# [THE PROBLEM]
Reproduce the entries shown below only from the line with "Screen dimensions: 650x405" down to the line with "Increase trigger threshold mV with up arrow", keeping both end lines and copying each one exactly.

# [EXTRACTED MATERIAL]

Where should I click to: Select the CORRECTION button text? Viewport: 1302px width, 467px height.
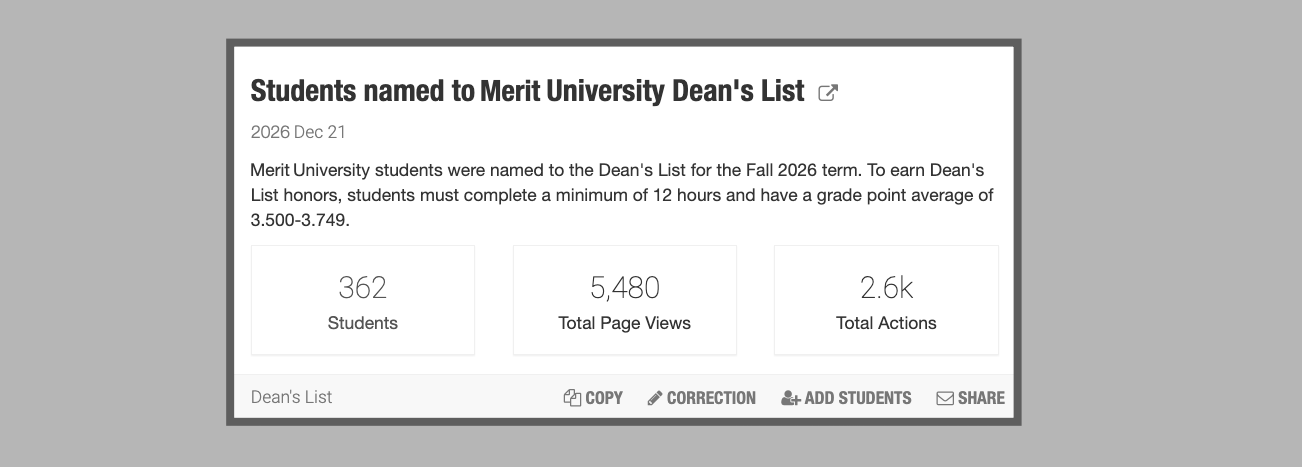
---
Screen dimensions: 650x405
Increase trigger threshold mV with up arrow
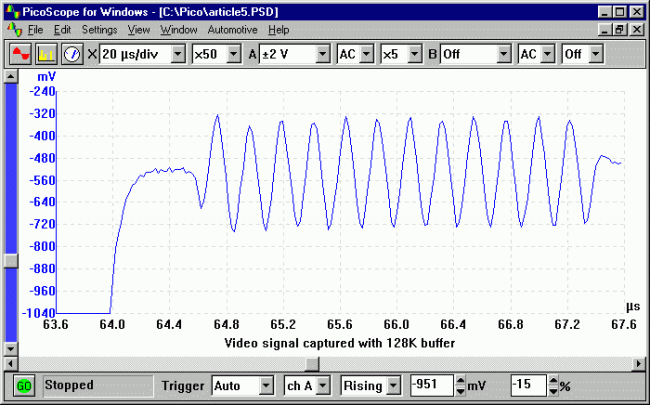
---
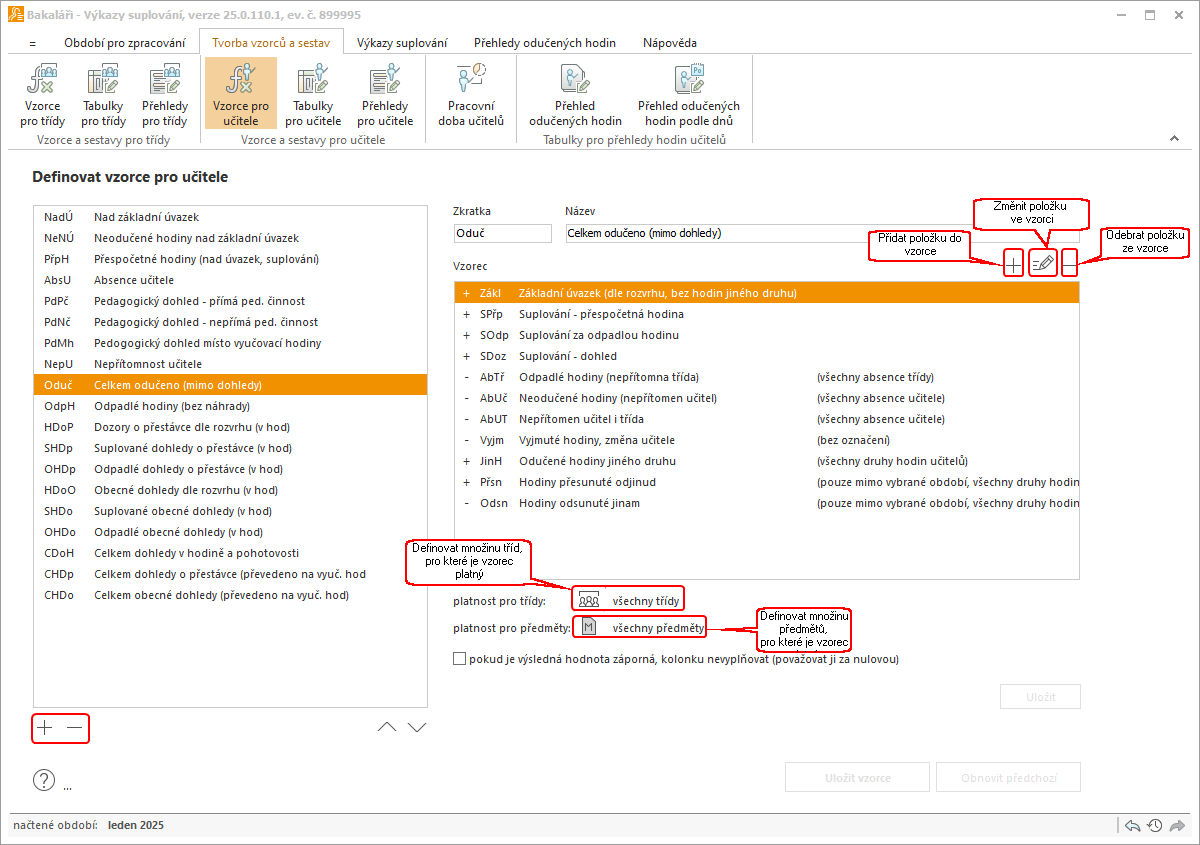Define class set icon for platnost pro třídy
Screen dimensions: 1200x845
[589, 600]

# [SOLUTION TO THE PROBLEM]
Screen dimensions: 650x405
Increase trigger threshold mV with up arrow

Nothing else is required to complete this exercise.